Okay, here is where the story gets REALLY interesting.
Out of all of the people there, I manage to run into the little rat. She was eating at a table in the food court of the event center with the Wyoming group and the moment I saw her I knew what happened next was out of my hands. My vision turned red and I approached her. I first confirmed that it was in fact the her (as I had never seen her other than a picture I found after about two seconds of googling). After the confirmation, I proceeded to let her, and everyone within earshot, know that she was a poor excuse of a woman and that she had fucked up the four years worth of work that had lead to this point. I am really sorry…that I was so angry I was unable to insult her more. Mind you, this is 24+ hours after she reports the infraction and refuses to answer our calls. Precisely 24 hours later she decides to give the South Dakota Coordinator a call and complain about being embarrassed in public by myself.
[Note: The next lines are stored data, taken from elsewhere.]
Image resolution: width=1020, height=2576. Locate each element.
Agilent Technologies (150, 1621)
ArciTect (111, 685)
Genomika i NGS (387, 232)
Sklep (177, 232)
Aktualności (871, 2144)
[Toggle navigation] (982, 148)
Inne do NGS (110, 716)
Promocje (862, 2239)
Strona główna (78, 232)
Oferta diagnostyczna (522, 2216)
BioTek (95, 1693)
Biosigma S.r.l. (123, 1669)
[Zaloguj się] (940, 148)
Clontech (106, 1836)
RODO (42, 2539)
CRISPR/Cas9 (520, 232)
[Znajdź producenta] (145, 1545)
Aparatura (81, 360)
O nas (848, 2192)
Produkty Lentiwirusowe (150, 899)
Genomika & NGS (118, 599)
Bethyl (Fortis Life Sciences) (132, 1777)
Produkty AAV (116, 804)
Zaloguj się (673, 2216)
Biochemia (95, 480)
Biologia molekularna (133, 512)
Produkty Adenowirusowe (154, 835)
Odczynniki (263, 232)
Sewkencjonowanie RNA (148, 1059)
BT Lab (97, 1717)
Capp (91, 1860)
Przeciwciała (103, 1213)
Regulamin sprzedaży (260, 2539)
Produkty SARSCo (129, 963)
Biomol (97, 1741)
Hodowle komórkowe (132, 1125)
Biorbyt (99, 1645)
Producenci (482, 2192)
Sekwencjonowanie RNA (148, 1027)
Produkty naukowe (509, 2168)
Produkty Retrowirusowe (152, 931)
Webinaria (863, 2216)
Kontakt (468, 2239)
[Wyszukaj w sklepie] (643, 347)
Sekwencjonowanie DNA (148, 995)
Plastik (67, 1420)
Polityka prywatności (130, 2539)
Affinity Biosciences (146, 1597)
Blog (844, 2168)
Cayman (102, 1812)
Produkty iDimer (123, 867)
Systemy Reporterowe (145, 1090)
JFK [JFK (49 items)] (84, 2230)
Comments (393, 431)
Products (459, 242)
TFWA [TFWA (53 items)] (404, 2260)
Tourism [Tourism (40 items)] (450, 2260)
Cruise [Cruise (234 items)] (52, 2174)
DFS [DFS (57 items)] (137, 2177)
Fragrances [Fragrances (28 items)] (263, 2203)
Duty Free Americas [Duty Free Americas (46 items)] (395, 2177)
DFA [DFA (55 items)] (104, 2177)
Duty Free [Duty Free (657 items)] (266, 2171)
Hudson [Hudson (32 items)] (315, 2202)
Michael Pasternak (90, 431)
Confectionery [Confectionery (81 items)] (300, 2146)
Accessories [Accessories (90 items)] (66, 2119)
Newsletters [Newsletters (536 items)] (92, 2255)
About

If you TL;DR’d the entire thing:I was disqualified for an unknown infraction reported by the Wyoming coordinator, she was completely unprofessional about the entire ordeal and I ended up seeking her passive ass out and promptly insulting her in public in a fit of rage.
I am somewhat more content now that I got that out of my system. Quite frankly, any fair that uses blackballing, unprofessional tactics such as the Wyoming State Science Fair can go fuck themselves.
The Sunny Side Up:
I got to meet up with old friends, my family, Nobel Prize Winners, Adam Steltzner, and an astronaut. On top of all of that I got to make new friends!
All in all the trip ended well. It sucked knowing that I had a fighting chance at winning some awards but I’m sure this situation happened for a reason! The friends I made and met were awesome and I hope to see them later in life. Everyone who attended ISEF was absolutely brilliant and it was fun picking everyone’s brain! The entire situation has gained publicity from our local newspaper and there is a lot of ruckus going on over it. I am extremely grateful that there are this many people behind me and willing to back me up in a situation like this.
I graduated from my institution of secondary education this last Sunday the 19th. It was sad having to leave all of the people who have coached, mentored, and worked with my the past four years. I am more than happy to be able to move on to the next chapter of my life, but I am going to miss my mentors and friends.